In conclusion, our findings support the existing evidence on personalized omission of radiation therapy with primary focus on the patient’s age, given they present with low-risk breast tumours and estrogen receptor positive status. A systematic review of the existing literature should determine whether more RCTs and registry analyses are needed to address this question.
Statistical Analysis
Descriptive statistics, dictated by normality assessment where appropriate, were used to summarise the raw data. Pairwise comparisons between the two groups were done with either Wilcoxon rank-sum test (non-normally distributed, continuous data) or chi-square test and Fisher’s Exact test (categorical data). Significance level was set to 5%. Kaplan-Meier curves were used to investigate the time to local recurrence and the log-rank test was used to formally assess the difference in curves. Due to the nature of the initial database (single private practice records) a proportion of patients were followed up in tertiary centres after receiving radiotherapy and their data on local recurrence were not available. To account for this loss of patients we decided to run subgroup analysis including only patients followed up for more than 21 months after surgery (roughly up to the sixth follow-up visit) and compare the results with the initial estimation.
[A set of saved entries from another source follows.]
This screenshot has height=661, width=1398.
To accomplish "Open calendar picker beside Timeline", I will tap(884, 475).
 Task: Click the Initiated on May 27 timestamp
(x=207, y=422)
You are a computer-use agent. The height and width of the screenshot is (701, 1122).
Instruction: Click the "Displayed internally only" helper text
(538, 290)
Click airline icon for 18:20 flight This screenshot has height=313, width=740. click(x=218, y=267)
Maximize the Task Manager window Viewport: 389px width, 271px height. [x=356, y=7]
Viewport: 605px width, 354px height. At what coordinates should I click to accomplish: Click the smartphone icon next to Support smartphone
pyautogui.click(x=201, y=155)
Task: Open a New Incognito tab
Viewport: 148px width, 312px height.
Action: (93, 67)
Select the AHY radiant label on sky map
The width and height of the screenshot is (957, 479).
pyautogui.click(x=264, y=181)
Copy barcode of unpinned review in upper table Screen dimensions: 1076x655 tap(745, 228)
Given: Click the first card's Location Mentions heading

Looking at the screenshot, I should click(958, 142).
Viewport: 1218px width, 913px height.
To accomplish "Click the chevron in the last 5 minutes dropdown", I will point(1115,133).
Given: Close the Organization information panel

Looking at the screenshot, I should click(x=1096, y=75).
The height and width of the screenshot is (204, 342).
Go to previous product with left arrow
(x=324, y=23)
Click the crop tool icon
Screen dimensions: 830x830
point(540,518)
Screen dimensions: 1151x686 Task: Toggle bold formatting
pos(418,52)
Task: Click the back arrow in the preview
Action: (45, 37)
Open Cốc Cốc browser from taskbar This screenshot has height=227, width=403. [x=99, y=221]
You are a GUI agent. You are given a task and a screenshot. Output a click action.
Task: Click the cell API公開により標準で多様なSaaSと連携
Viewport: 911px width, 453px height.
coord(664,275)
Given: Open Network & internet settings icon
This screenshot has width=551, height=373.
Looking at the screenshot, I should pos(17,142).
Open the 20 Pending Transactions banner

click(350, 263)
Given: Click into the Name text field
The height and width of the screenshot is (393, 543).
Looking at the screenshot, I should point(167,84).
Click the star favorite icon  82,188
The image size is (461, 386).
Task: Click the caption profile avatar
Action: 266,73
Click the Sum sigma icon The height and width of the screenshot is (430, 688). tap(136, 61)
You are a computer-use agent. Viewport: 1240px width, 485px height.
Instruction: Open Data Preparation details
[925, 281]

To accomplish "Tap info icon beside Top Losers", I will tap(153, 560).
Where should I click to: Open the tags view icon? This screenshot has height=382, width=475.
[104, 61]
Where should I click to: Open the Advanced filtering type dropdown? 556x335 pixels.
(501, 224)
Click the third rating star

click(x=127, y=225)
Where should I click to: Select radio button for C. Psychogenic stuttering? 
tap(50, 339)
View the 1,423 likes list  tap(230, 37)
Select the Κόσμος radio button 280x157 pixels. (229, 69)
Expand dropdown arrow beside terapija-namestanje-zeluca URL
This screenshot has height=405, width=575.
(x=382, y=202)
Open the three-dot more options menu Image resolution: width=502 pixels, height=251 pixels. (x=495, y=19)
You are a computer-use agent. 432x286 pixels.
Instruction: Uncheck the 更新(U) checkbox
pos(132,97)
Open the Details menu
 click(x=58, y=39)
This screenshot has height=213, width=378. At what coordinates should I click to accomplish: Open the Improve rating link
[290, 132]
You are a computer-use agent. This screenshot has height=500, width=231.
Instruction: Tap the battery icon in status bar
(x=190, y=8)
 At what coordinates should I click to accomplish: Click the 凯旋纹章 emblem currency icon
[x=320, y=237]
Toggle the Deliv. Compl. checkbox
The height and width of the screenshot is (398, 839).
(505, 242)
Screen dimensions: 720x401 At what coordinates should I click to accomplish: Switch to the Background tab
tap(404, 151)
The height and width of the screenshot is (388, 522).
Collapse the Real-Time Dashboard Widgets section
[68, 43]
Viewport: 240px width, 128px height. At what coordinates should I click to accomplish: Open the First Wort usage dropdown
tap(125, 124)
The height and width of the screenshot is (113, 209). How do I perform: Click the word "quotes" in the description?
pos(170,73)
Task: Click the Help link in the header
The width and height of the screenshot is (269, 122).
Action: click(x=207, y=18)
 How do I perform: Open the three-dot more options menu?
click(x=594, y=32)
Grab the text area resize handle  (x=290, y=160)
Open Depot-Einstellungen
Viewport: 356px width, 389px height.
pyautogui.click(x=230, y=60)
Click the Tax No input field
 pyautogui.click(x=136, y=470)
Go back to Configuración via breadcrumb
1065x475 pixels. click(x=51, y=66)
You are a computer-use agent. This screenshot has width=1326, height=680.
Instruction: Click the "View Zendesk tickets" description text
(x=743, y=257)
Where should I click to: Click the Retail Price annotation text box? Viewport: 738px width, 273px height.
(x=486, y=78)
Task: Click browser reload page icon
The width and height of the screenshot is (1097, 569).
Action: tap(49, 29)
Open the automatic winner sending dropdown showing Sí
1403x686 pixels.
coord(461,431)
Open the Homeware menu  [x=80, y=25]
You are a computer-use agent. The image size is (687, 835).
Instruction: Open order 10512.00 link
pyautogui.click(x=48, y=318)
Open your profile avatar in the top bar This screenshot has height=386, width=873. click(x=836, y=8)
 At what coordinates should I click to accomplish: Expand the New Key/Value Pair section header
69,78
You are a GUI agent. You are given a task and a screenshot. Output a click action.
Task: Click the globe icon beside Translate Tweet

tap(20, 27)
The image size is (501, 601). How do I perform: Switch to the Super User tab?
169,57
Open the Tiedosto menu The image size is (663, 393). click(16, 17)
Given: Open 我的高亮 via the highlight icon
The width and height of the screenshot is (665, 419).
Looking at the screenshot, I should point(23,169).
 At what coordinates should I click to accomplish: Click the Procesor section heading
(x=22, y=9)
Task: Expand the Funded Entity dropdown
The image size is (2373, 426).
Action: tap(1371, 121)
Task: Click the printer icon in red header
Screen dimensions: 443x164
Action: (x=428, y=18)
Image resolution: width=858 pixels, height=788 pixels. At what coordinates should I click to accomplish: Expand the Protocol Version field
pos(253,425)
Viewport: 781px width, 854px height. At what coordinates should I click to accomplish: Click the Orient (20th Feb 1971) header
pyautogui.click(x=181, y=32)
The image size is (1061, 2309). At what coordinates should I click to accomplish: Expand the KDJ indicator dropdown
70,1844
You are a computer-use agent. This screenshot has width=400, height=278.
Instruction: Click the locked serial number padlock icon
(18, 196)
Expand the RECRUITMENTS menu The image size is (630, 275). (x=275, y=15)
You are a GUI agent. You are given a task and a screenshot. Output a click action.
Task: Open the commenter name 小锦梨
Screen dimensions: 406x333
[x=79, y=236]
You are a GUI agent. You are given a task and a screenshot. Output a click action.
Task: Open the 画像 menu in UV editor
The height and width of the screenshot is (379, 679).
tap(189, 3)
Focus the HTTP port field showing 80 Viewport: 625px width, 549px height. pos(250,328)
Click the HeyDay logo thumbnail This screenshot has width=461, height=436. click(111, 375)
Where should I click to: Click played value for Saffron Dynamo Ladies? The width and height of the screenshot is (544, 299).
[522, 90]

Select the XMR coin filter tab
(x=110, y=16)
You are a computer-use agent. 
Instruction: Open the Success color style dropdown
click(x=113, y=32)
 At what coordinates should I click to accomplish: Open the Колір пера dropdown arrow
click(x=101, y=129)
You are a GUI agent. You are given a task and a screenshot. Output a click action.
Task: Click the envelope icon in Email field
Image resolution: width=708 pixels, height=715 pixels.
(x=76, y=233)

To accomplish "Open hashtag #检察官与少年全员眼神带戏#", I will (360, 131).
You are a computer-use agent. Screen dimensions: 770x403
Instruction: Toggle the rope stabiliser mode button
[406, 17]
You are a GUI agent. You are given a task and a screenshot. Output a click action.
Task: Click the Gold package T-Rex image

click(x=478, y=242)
Starting point was defined as the date of surgery to ensure all patients had similar initiation of follow-up.
Sample Size Calculation
Based on the natural history of the disease, specifically the local recurrence rate (7), and published data from large, randomized trials we can estimate that 125 observations should suffice to detect an effect (w = 0.25) with level of significance 5% and 80% power using Pearson’s chi-squared test.
This study is reported in accordance with STROBE guidelines (8) for cohort studies.
Data were collected using an Access database (Microsoft Office 365©) and calculations were done with R Statistical Software (v4.2.3; R Core Team) (9,10,11,12,13) for Windows (Microsoft Corporation©) using the RStudio IDE (14).